But on that evening of the third day, Torrence and
Fellowes saw the Gunnison’s water level rise. Scrambling to
collect their gear, Torrence roped it to the raft, where
both men spent an uncomfortable night on the water, in
constant motion as their raft butted up against cold
inanimate rocks under cover of darkness.
The fourth day was spent in rougher white water. They
rafted until the river suddenly plunged through an opening
barely twenty-eight feet wide. The water flow speeded up at
a terrifying rate. The pressure of the water squeezed into
tighter confines sent forth a roar not unlike artillery
fired in a full-scale war.
Fellowes and Torrence found themselves pulled sharply
between two pillars in the river gorge. They had come to a
place where the river flow was obstructed by huge boulders,
but forces of nature had carved out a new bed beneath the
rocks, so that the scene resembled two pillars standing
guard over a mighty cataract.
Was there room to breathe once their craft fell below
the surface of the earth? Would they survive the fall?
What thoughts ran through the minds of Fellowes and
Torrence as their raft crested the wave before descending
into the depths of the earth, we can only imagine.

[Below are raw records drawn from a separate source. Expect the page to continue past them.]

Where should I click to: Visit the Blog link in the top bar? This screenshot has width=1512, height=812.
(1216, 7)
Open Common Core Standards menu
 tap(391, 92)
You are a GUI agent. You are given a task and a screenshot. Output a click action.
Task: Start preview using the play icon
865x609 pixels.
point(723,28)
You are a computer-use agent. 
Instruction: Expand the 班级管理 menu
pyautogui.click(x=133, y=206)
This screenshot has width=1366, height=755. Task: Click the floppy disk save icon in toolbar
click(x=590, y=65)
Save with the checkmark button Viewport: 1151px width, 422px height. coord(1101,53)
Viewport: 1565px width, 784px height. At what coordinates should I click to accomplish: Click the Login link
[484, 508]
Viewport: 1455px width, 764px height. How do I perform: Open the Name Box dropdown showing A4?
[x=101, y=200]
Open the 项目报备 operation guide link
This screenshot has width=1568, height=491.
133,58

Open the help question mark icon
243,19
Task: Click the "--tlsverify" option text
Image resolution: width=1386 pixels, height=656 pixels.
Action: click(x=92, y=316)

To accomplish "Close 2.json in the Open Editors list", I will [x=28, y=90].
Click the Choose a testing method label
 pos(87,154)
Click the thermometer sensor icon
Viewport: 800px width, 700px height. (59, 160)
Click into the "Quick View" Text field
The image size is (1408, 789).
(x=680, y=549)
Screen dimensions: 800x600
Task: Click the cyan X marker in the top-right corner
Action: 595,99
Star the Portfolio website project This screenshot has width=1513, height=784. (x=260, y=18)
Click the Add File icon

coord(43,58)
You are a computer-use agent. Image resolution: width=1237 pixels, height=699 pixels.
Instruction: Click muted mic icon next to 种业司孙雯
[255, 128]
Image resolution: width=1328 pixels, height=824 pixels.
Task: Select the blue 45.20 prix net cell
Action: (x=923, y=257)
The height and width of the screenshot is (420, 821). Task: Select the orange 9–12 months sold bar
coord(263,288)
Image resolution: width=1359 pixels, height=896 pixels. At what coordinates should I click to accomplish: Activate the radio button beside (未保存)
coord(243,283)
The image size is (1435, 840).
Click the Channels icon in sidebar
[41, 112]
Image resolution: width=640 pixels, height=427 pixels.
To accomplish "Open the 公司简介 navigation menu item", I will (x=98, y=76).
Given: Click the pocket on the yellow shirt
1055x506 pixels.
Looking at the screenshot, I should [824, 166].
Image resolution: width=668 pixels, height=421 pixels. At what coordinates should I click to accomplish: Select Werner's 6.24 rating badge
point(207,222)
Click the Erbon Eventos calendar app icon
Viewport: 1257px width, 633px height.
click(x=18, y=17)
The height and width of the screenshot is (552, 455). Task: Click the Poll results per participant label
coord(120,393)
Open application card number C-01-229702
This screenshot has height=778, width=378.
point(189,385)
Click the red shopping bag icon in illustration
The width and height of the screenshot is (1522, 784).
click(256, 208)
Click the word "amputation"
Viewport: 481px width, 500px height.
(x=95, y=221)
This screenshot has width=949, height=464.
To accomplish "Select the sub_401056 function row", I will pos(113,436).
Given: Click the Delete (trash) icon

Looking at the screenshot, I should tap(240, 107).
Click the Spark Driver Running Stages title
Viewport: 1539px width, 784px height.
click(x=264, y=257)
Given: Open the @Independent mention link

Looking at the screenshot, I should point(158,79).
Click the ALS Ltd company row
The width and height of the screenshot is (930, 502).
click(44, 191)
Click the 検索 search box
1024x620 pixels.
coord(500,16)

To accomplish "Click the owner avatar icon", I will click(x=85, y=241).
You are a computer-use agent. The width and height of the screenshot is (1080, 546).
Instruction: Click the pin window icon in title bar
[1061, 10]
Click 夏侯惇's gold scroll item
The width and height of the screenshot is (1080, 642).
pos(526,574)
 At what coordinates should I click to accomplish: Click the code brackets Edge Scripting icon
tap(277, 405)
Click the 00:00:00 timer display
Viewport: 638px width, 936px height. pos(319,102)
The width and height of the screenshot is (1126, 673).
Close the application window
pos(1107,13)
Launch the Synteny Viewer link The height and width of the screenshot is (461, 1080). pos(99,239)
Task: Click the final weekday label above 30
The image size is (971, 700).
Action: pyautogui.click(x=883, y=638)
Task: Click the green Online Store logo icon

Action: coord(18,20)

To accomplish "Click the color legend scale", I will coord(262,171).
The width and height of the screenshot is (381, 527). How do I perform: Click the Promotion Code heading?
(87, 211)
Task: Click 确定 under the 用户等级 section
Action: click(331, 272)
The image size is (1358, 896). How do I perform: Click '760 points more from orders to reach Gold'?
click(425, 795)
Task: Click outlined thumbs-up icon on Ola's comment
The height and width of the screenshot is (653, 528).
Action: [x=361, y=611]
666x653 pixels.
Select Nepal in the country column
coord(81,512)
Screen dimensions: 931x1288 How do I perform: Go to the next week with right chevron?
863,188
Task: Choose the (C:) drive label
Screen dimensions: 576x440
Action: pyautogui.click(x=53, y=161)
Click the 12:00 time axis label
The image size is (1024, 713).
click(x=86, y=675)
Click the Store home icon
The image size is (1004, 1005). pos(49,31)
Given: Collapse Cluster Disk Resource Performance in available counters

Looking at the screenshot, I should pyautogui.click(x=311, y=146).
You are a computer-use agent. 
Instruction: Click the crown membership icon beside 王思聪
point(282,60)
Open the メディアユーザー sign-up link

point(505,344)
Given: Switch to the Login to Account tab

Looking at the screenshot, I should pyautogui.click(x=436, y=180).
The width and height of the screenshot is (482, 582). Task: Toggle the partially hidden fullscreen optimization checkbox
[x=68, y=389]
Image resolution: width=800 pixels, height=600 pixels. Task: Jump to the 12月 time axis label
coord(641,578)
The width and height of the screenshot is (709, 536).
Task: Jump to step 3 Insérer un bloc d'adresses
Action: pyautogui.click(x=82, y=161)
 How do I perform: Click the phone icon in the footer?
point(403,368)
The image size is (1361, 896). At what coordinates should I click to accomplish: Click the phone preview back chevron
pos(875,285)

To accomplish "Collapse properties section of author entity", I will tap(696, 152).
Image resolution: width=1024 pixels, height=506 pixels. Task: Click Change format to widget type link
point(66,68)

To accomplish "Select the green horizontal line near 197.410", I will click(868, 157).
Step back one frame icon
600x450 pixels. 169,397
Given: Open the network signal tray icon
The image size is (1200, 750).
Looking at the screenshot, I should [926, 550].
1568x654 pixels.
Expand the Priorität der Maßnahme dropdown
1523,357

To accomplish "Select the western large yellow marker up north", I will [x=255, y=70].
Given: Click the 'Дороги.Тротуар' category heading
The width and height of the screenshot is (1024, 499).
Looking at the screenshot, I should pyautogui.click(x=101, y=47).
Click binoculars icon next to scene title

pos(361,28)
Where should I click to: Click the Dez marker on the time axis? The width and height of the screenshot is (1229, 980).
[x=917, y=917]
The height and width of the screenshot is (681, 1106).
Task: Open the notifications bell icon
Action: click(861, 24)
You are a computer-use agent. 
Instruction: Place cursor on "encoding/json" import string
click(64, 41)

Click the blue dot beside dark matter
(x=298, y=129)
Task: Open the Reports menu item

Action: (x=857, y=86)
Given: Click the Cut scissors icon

There could be no doubt in their minds at this point,
both men knew they had to ride it out. Boulders blocked the
river above ground, too large to climb over, and canyon
walls rose up over two thousand feet. There was no other
way out. Neither man harbored hopes of returning upstream.
The die was cast. Their raft dove underground. The
thrill of diving underwater ride left Torrence weak with
fear, but downstream, a light could be seen. He dared not
speak of hope for deliverance from the depths of darkness.
Then he realized that the light originated from an opening
far below them, and terror, not a nameless terror of the
unknown, but an all too familiar terror at the prospect of
sudden death crept back over him.
“Hold on! We’ll be thrown out at this speed!”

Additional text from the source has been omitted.